[RFC PATCH 0/4] ALSA: hda: potential hdac_stream locking issues?

[RFC PATCH 0/4] ALSA: hda: potential hdac_stream locking issues?

[Pierre-Louis Bossart]

While reviewing the HDAudio DMA handling, I found a number of
inconsistencies in how spin_locks are used. It's not clear what the
HDaudio bus->reg_lock is supposed to protect. In most cases only the
writes to specific boolean status flags are protected, and there are
multiple cases of taking the lock after testing a status flag.

This patchset suggests a more consistent locking pattern, but it's
entirely possible that the bus->reg_lock is only intented to protect
register read/write access on the HDaudio bus, and not the status
flags, and that this entire piece of code is completely
over-engineered.

On the Intel side no one knows why this spinlock was used, the reasons
are lost to history. I set the 'RFC' status on purpose in the hope
that Takashi might recall what this lock is supposed to protect. The
diff format makes this patchset difficult to review, it's recommended
to apply the patches and look at entire functions with changes to get
a better idea of the suggested changes.

Pierre-Louis Bossart (4):
  ALSA: hda: hdac_stream: fix potential locking issue in
    snd_hdac_stream_assign()
  ALSA: hda: hdac_stream: reset assigned_key in stream_release()
  ALSA: hda: hdac_ext_stream: fix potential locking issues
  ASoC: SOF: Intel: hda-dai: fix potential locking issue

 include/sound/hdaudio_ext.h     |  2 ++
 sound/hda/ext/hdac_ext_stream.c | 46 ++++++++++++++++++++-------------
 sound/hda/hdac_stream.c         |  5 ++--
 sound/soc/sof/intel/hda-dai.c   |  7 ++---
 4 files changed, 37 insertions(+), 23 deletions(-)

-- 
2.25.1

[RFC PATCH 1/4] ALSA: hda: hdac_stream: fix potential locking issue in snd_hdac_stream_assign()

[Pierre-Louis Bossart]

The fields 'opened', 'running', 'assigned_key' are all protected by a
spinlock, but the spinlock is not taken when looking for a
stream.

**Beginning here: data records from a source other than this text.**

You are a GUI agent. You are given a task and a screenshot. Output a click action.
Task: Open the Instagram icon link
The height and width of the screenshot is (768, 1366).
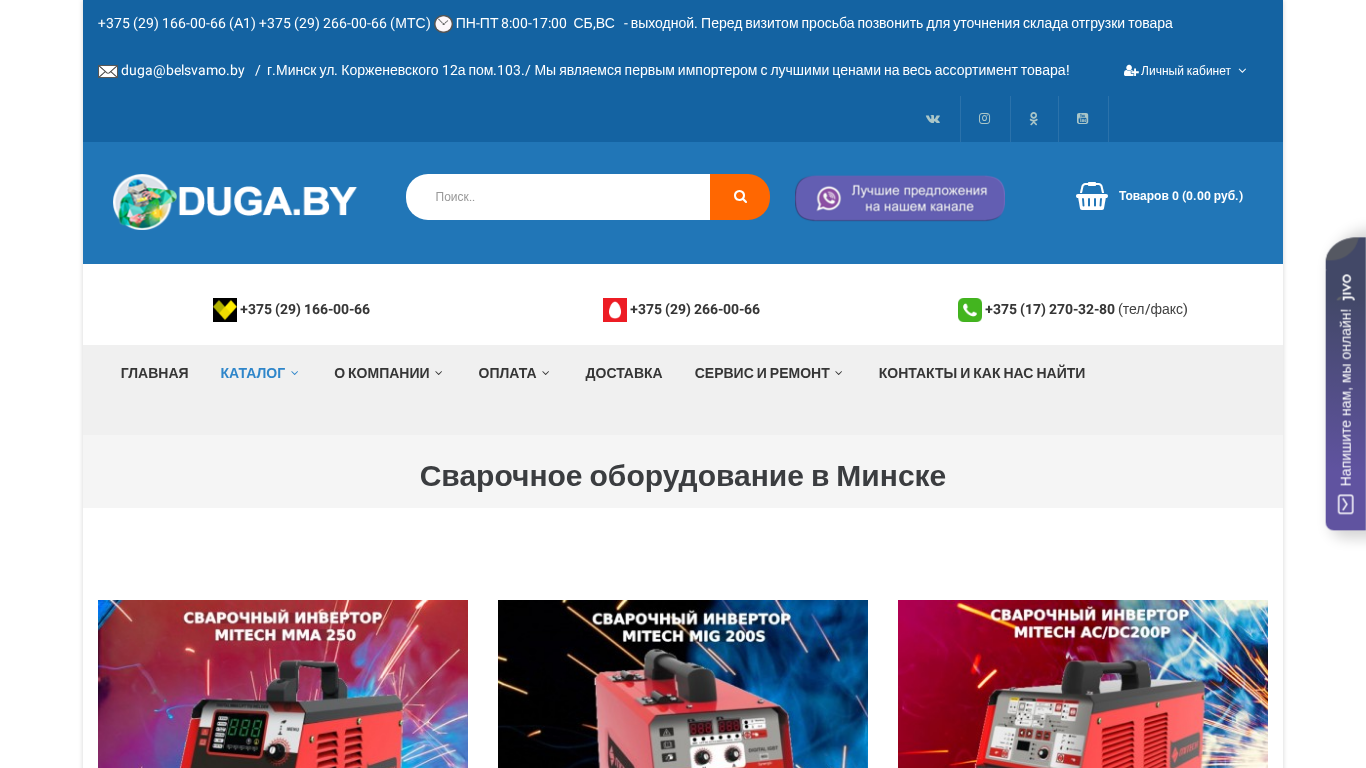pyautogui.click(x=985, y=119)
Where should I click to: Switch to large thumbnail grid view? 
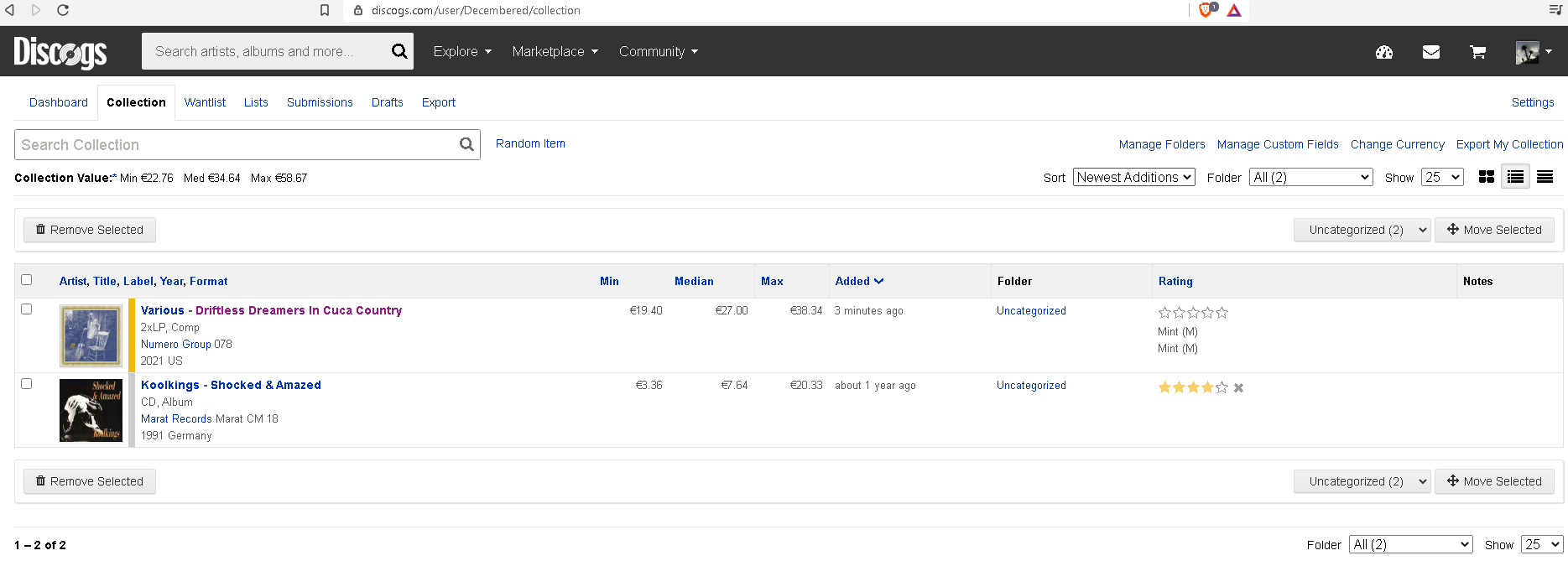pyautogui.click(x=1486, y=177)
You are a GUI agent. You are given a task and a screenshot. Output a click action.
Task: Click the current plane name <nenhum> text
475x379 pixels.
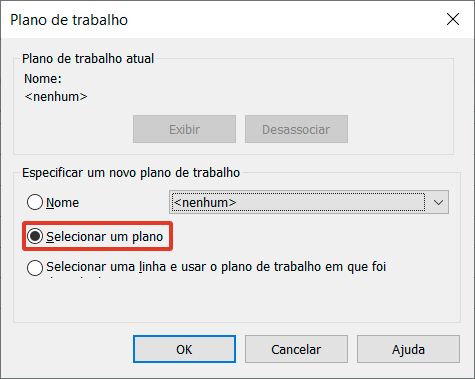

This can result in a possible race between assign() and
release().

Fix by taking the spinlock before walking through the bus stream list.

Signed-off-by: Pierre-Louis Bossart <pierre-louis.bossart@linux.intel.com>
---
 sound/hda/hdac_stream.c | 4 ++--
 1 file changed, 2 insertions(+), 2 deletions(-)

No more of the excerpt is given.